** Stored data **
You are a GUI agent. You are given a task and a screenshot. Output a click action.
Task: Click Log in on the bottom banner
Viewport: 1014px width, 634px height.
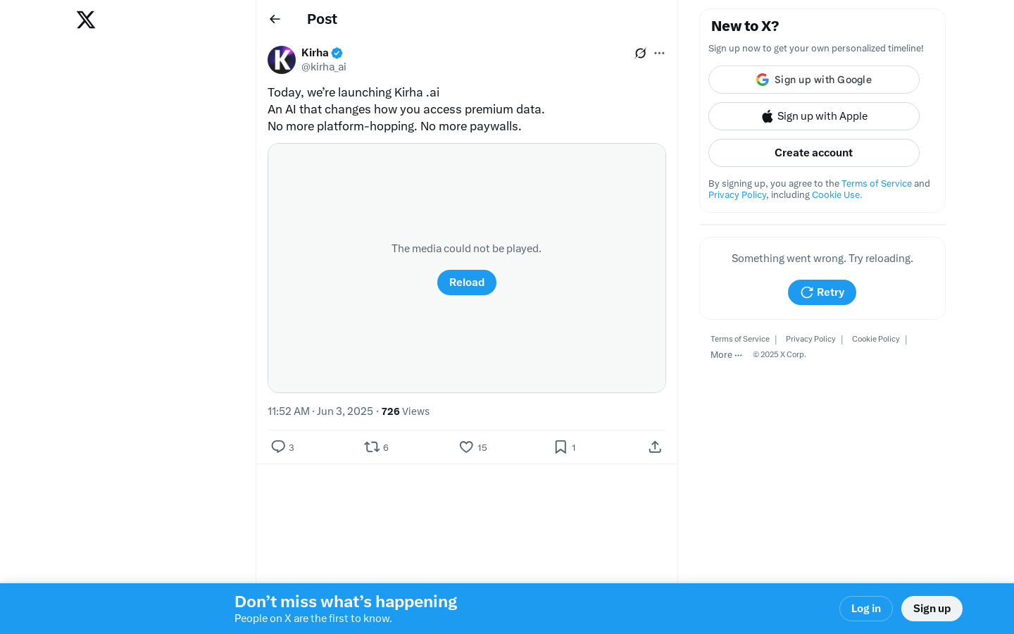[x=866, y=609]
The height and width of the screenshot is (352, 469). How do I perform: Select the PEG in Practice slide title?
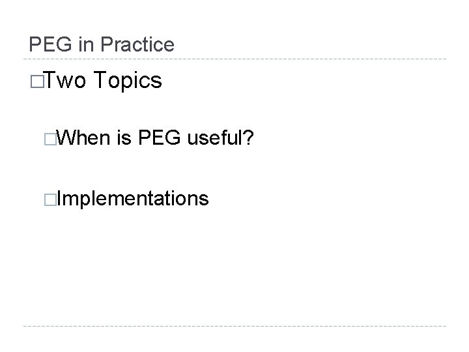coord(102,44)
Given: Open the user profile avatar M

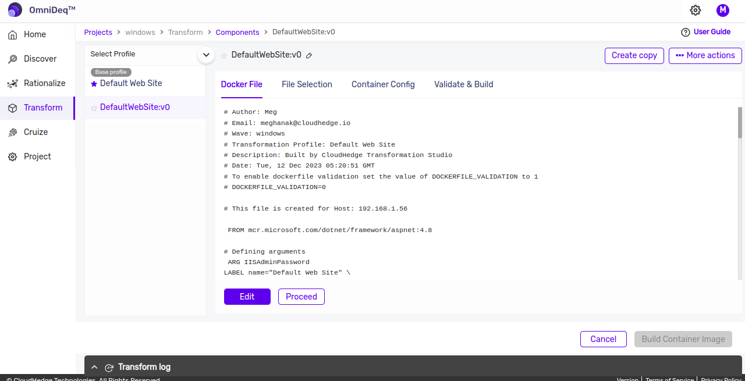Looking at the screenshot, I should coord(723,10).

** Exercise directions **
What are the lines from the one containing "Viewport: 1014px width, 634px height." through the end of the records? Write them out exactly, leaving out the pictures.

** The completed task **
Viewport: 1014px width, 634px height.
[x=866, y=609]
The height and width of the screenshot is (352, 469). How do I perform: Select the PEG in Practice slide title?
coord(102,44)
Given: Open the user profile avatar M

Looking at the screenshot, I should coord(723,10).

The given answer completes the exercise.